Quando afirmo que uma época acabou, repito, não excluo a vitória
eleitoral das forças que assaltam a Petrobrás. Mas, neste caso, o
governo sobreviverá como um fósforo frio. Maduro, na Venezuela, vê
Chávez transfigurado em passarinho. Esse truque não vale aqui, pois Lula
está vivo. E no meio da confusão.
Não creio que o Congresso será melhor nem que a oposição, que não soube
combinar a crítica econômica com a rejeição moral, possa realizar algo
radicalmente novo. O próprio Supremo não é mais o mesmo. Modestamente,
podemos esperar apenas alguma melhoras e elas vão depender de como o
povo interpretará o saque à Petrobrás. Na minha idade já não me posso
enganar: Senado, Câmara, governo, tudo continua sendo formalmente o que
é; no juízo pessoal, são um sistema que nos assalta.

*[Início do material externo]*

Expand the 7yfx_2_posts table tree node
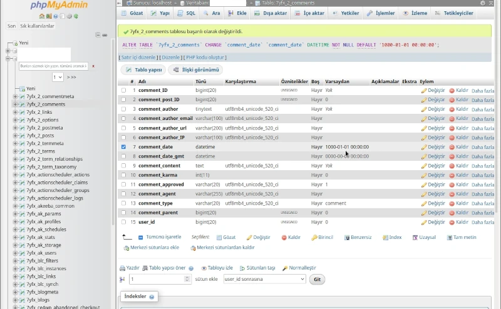The image size is (501, 309). [x=15, y=136]
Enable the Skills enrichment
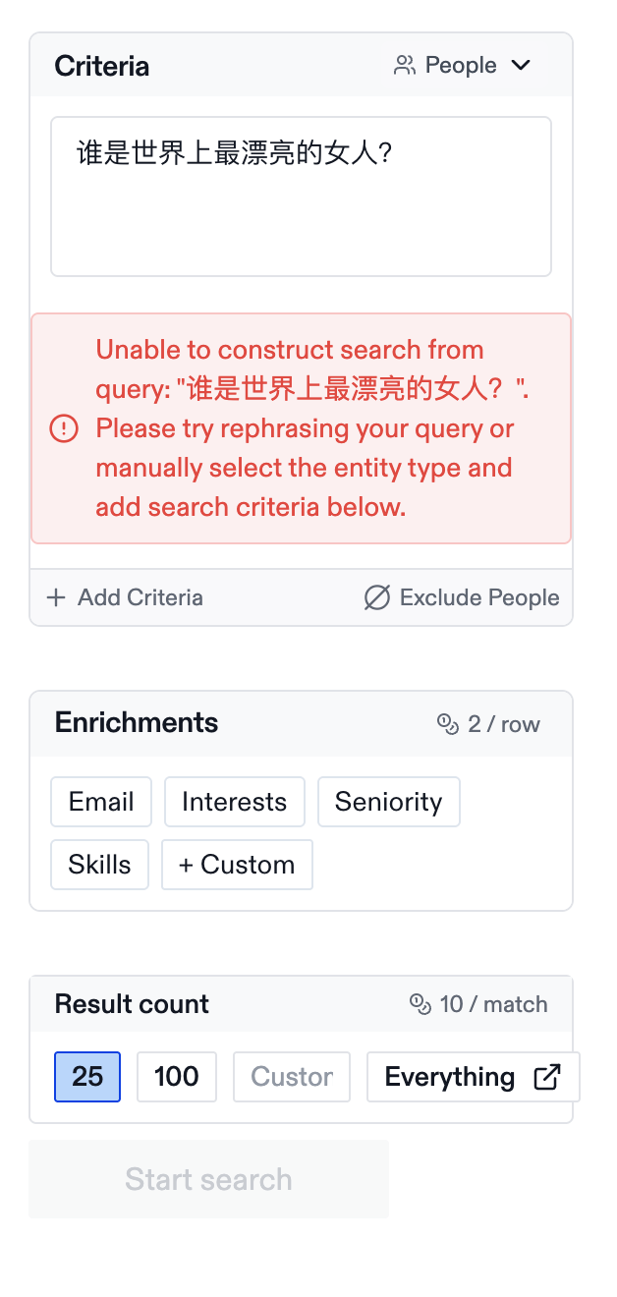Screen dimensions: 617x1297 pyautogui.click(x=99, y=865)
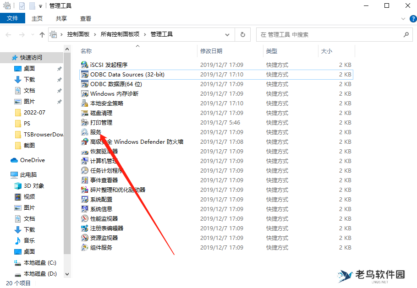Navigate back with the back arrow
417x288 pixels.
point(8,34)

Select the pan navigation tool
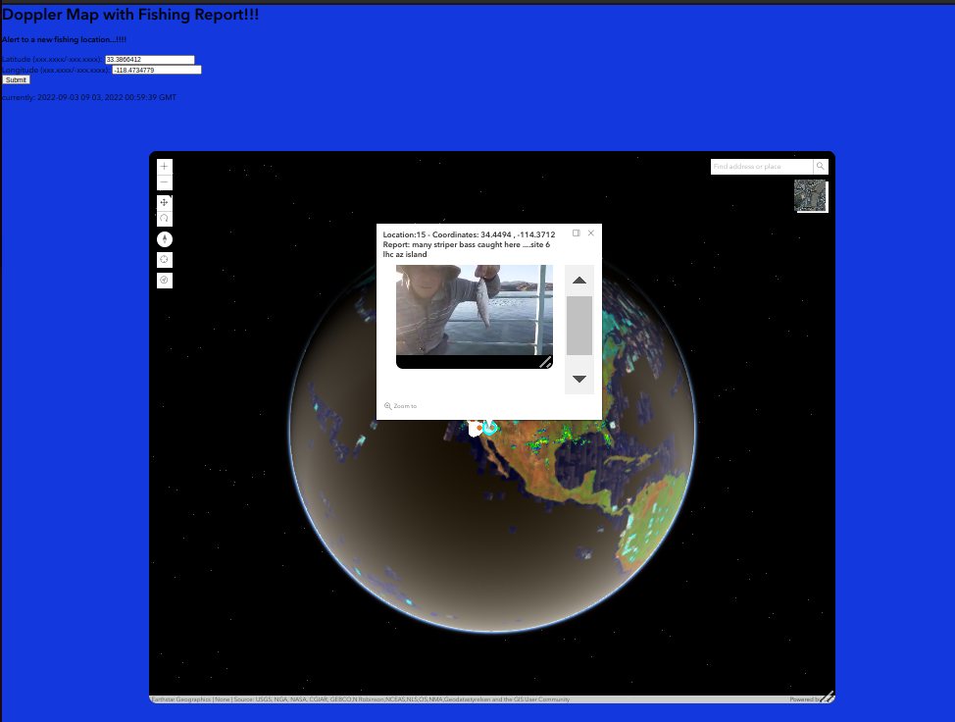(x=164, y=203)
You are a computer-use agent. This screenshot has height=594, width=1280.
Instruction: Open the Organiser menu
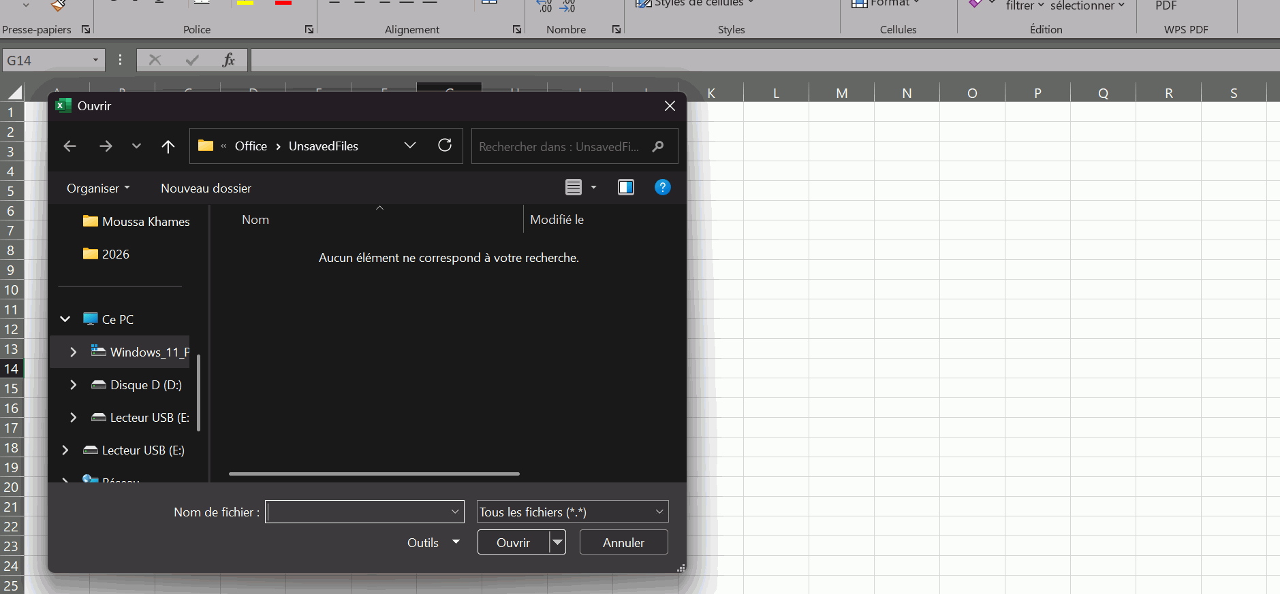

O PT, via Gilberto Carvalho, acha que a corrupção é incontrolável e
propõe financiamento público de campanha. Bela manobra, como se o
dinheiro da Petrobrás não fosse público. Os adversários têm tudo para
desconfiar da tese. Ficariam proibidos de arrecadar com empresas,
enquanto dinheiro a rodo é canalizado das estatais para o PT, que se
enrola na Bandeira Nacional e grita: "O petróleo é nosso!".
Na medida em que tudo fique mais claro, talvez possamos até economizar
palavras, como Renan e Alves nos economizaram um parágrafo participando
do mesmo escândalo. Poderíamos usar a frase do mendigo em Esperando
Godot, ao ser questionado sobre quem o espancou: os mesmos de sempre.